AdCP isn’t confined to ads in AI answer engines. It’s being built as an open standard to support media buying across a wide range of digital contexts, from the open web and CTV to conversational and AI-driven environments.
But some ad-tech companies like Thrad are building infrastructure for this model to run specifically within AI answer engines – what they call “conversational advertising.” The company says it is bringing the internet-era advertising model to AI applications, subsidizing AI accessibility through ads, including the ability to insert native ads into AI chat conversations. A user asking: “What’s best way to get around the city?” might see a sponsored Uber recommendation.
Thrad follows the AdCP design choice: their bidding system prioritizes user experience over the highest payer. That could prove to be a guardrail against the pay-to-play dynamics that degraded search and e-commerce.
A chance for a fresh start
High-intent conversational advertising has the potential to be more relevant and helpful than anything currently available. Users provide far more context to their AI companions than to a search box, so the signals are stronger, and the user is actively engaged rather than passively scrolling. That’s valuable to advertisers. But to be effective rather than creepy, we’ll need different creative approaches, different measurement frameworks, and different expectations about how advertising functions.
For retail media networks, specifically – and I’ll explore this more deeply in a future column – the implications are more fraught.
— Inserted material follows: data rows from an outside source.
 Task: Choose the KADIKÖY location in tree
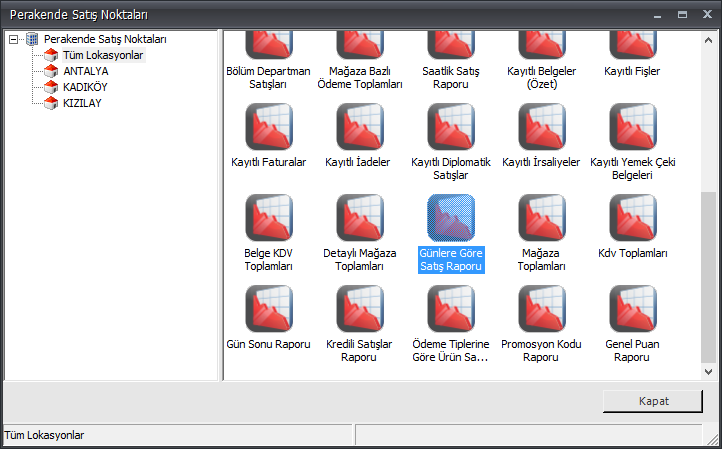tap(84, 87)
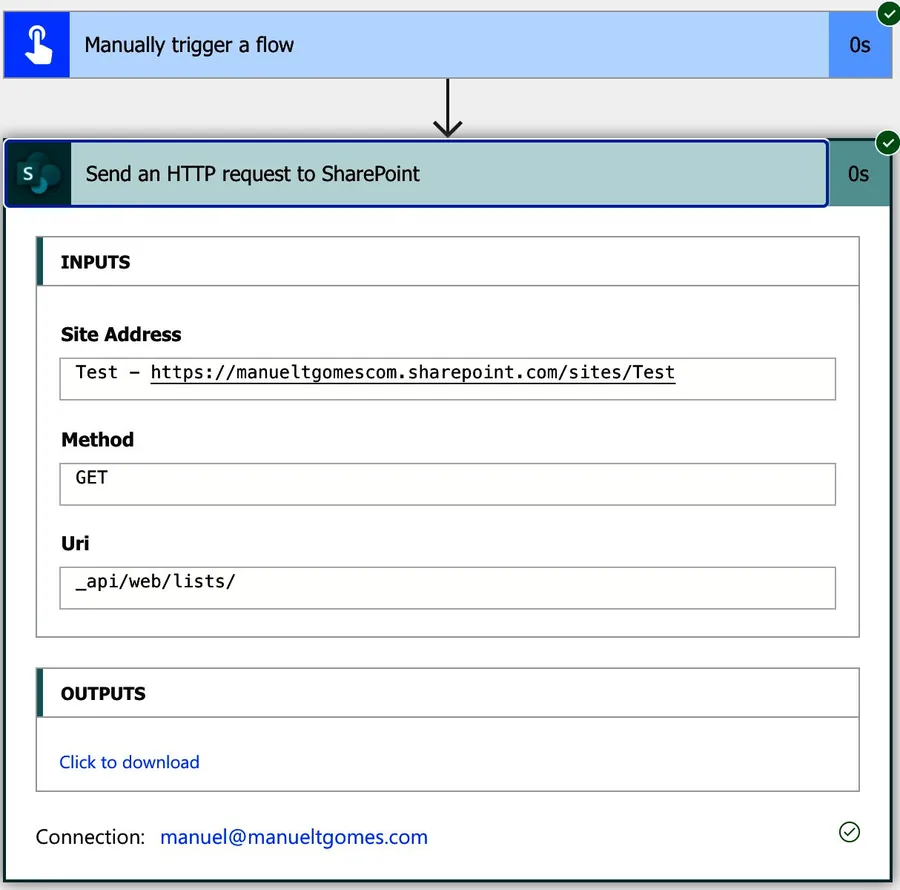This screenshot has height=890, width=900.
Task: Click the arrow connector between the steps
Action: point(447,108)
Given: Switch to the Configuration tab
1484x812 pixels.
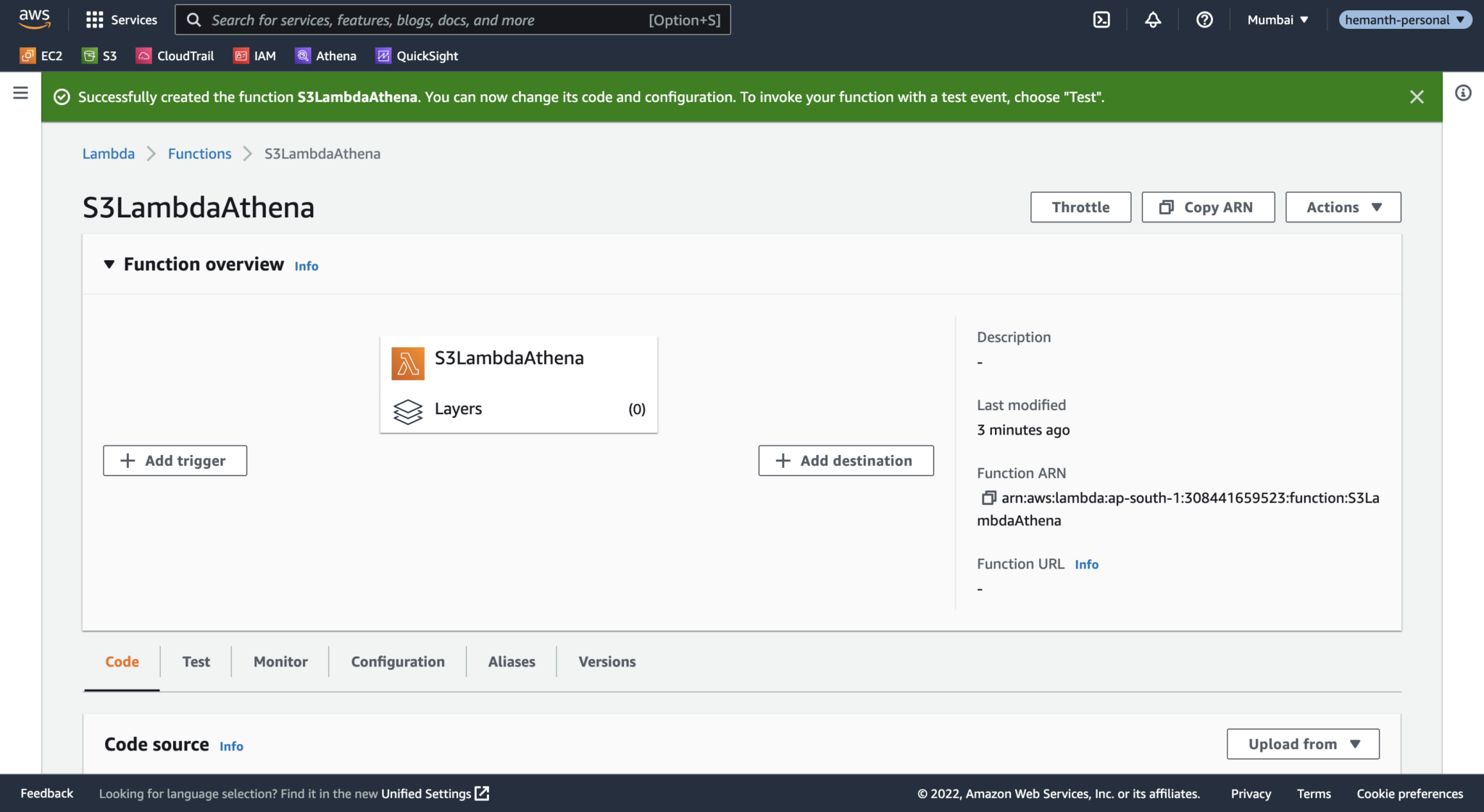Looking at the screenshot, I should coord(397,661).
When AI intercepts purchase intent before a shopper ever reaches a retailer’s website, the entire business model generating those on-site ads is threatened. And while the offsite audience extension capabilities from retailers can offer strong signals to advertisers, it may pale in comparison to what an AI model could offer.
But for the broader marketing ecosystem, the arrival of advertising in AI may not be the catastrophe many fear. Perhaps it’s an opportunity to rebuild advertising infrastructure on better principles—assuming the industry is willing to learn from its mistakes.